Kasus Penipuan Akan Diputus, Korban: Jaksa dan Hakim Berpihak ke Terdakwa
HARIAN PELITA — Kasus penipuan tengah diperiksa di Pengadilan Negeri (PN) Jakarta Timur akan segera di putus. EI merupakan korban penipuan menilai jaksa dan hakim yang menangani perkara tersebut berpihak pada terdakwa Yunita Herawati (YH).
“Dugaan, ada skenario hakim dan jaksa, untuk mengatur pemeriksaan kasus pidana menjadi putusan perdata,” kata EI yang tinggal di Jakarta Timur, Minggu, (22/10/ 2023).
Kemudian, EI menyebutkan bahwa perkara ini rencananya akan dibacakan putusannya besok, Senin 23 Oktober 2023. Untuk diketahui, Jaksa Penuntut Umum (JPU) yang menangani perkara penipuan ini yakni Wiwin Widiastuti Suparno.
Kasus penipuan ini tercatat dalam register No.573/Pid.B/2023/PN JKT.TIM serta sidang dipimpin langsung oleh Said Husen, Abdul Rofik dan Riyono.
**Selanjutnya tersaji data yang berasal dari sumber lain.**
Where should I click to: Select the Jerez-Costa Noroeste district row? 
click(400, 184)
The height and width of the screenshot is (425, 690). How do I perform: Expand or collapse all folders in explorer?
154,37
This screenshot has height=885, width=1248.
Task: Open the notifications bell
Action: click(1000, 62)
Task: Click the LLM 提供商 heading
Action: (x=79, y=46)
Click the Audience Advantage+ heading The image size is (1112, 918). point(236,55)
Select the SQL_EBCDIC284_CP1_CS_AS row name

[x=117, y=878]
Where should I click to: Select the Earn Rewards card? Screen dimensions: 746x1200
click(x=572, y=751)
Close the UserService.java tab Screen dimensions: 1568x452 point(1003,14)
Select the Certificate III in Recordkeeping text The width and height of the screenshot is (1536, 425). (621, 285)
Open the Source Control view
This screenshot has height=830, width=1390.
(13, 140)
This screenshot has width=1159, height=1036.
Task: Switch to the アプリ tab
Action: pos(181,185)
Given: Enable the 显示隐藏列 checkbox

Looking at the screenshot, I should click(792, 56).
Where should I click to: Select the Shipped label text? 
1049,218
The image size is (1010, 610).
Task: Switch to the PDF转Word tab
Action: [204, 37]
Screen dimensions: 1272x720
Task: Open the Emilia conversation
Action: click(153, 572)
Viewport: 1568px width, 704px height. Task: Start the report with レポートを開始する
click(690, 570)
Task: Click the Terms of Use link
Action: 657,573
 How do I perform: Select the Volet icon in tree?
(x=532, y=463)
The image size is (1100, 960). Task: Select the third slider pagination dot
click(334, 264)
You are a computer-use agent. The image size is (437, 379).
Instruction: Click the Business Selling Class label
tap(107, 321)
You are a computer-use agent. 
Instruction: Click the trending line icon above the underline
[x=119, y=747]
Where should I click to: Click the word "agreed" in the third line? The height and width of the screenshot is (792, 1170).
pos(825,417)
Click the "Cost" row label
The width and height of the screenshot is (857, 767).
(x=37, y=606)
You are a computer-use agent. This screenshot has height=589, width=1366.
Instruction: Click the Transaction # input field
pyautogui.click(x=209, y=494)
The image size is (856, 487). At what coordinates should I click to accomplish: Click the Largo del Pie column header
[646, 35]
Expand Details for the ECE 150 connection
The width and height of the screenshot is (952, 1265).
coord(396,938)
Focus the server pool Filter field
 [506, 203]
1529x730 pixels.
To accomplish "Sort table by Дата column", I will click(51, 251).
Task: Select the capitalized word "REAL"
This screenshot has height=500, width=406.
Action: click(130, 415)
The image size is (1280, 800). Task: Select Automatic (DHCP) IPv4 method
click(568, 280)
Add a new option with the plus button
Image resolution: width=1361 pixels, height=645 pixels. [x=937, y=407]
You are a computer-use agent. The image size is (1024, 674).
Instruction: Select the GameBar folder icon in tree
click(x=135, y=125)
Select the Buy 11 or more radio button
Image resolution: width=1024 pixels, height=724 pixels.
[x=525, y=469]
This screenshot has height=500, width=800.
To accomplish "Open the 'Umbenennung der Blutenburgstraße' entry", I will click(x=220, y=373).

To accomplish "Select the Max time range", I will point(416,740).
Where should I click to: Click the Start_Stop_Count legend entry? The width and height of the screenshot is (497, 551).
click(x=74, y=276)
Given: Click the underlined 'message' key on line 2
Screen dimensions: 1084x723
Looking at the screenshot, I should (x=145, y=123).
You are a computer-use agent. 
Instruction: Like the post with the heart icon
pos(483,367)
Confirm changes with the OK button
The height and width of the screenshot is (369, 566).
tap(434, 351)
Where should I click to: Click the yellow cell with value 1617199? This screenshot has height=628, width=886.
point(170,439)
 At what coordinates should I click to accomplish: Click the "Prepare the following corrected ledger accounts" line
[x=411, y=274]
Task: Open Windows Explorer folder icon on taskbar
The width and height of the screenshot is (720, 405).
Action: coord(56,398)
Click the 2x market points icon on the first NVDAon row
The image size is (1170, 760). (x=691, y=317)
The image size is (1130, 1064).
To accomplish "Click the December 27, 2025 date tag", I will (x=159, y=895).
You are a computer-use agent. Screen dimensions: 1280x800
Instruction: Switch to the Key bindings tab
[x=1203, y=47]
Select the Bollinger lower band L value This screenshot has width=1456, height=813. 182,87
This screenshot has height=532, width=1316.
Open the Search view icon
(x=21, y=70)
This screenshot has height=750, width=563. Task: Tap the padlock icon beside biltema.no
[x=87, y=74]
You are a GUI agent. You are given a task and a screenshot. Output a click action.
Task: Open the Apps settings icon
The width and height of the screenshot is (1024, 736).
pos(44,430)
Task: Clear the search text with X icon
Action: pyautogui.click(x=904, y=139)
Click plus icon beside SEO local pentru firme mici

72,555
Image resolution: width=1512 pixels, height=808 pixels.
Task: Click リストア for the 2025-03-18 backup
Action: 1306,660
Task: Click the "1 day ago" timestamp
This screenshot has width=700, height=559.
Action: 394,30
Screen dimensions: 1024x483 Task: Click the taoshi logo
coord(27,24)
Lantas, EI mengatakan jika kasus pidana penipuan ini nantinya diduga akan diputuskan menjadi kasus perdata.
Bila diputus perdata, kata EI, maka hal itu merupakan penyalahgunaan kewenangan oleh penegak hukum. Bahkan juga merendahkan harkat martabat jaksa dan para hakim. ” Karena mempergunakan jabatan sebagai alat kepentingan pribadi dengan membuat skenario untuk mengubah perkara pidana ini menjadi perkara perdata,” ujar EI.
Terdakwa Yunita Hermawati merupakan warga Ciputat, Jakarta. Perempuan kelahiran Juni 1991 di Banjarnegara, Kota Tangerang Selatan, Provinsi Banten sesuai dengan data di KTP-nya.
”Sikap jaksa dan hakim, sangat melukai hati saya dan perasaan para korban lain. Terlalu zalim. Jaksa dan hakim harus bertanggung jawab penuh jika perkara ini dari pidana menjadi putusan yang membuat perkara perdata, tinggal melihat hasil akhirnya nanti,” tegas EI korban penipuan kepada wartawan.
•Gelagat Kasus Dijadikan Perdata
Korban EI menegaskan gelagat kasus ini akan dijadikan perdata, hal ini menurutnya bisa dilihat selama proses persidangan berlangsung di PN Jaktim. Selain itu, perlakuan hakim kepadanya sebagai korban dianggap sangat berbeda dengan apa yang dilakukan kepada terdakwa Yunita Hermawati.
Ia menambahkan, tim majelis hakim tidak sedikit pun membela kepentingan hukum para korban. El menandaskan hakim lebih cenderung mengakomodir setiap permintaan terdakwa Yunita Hermawati.
“Waktu pemeriksaan, saya dan saksi-saksi dibentak-bentak keras, sedangkan kepada terdakwa sangat lembut,” tutur EI.
Lebih lanjut, EI bersama korban lainnya sangat kecewa ketika dipersidangan. Mereka pun mempertanyakan kredibilitas serta integritas para hakim untuk menjerat Yunita Hermawati selaku terdakwa tindak pidana Penipuan sebagaimana diatur pada pasal 378 KUHPidana.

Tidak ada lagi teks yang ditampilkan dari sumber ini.